Would You Know A Stroke If You Had One? - Senior Alert Medical

Would You Know A Stroke If You Had One?

by Medical Care Alert · 0 comments

Stroke strikes FAST and you should too!

Many people don’t know that being able to recognize and respond to stroke symptoms can save lives.

Signs Of A Stroke

A stroke or “brain attack” occurs when a blood clot blocks an artery or a blood vessel breaks, interrupting blood flow to an area of the brain. When either of these things happen, brain cells begin to die and brain damage occurs. That’s why a stroke should be treated as an emergency.

Recognizing stroke symptoms can be easy if you remember to think FAST.

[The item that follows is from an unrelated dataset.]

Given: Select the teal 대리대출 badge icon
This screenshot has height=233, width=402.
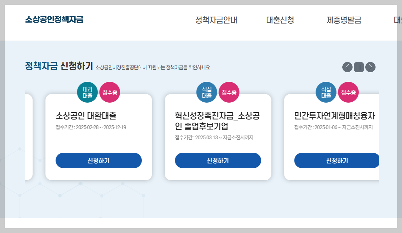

Use FAST to remember the warning signs of a stroke:

 

F= Face Ask the person to smile. Does one side of the face droop?

A= Arms Ask the person to raise both arms. Does one arm drift downward?

S= Speech Ask the person to repeat a simple phrase. Does the speech sound slurred or strange?

T= Time If you observe any of these signs, it’s time to call 9-1-1, or press the button on your medical alert system if you have one.

 

Make sure you also take steps to have a healthy life style to reduce your risk of stroke.  Many people don’t know that stroke is one of the most preventable of all life-threatening health problems. By making simple lifestyle changes you can reduce your risk for a stroke.

Things you can do to prevent a stroke:

  • Get moving, stay active and incorporate exercise into your daily routine.
  • Don’t smoke! If you are a regular smoker, make a resolution to quit. It may be one of the very best things you can do for your health.
  • Eat a well-balanced diet that is low in fat and sodium and rich in fruits, vegetables and whole grains.
  • Drink alcohol only in moderation.
  • If you have a family history of diabetes, ask your doctor if you are at risk. It may be necessary for you to be tested regularly.
  • If you have diabetes, it is important for you to monitor your blood sugar and weight gain, including A1C levels.
  • Take medicine as directed (including insulin). Follow the treatment guidelines of your doctor and if you have any questions, make sure to ask your doctor.
  • Manage your diet and exercise to control blood sugar levels.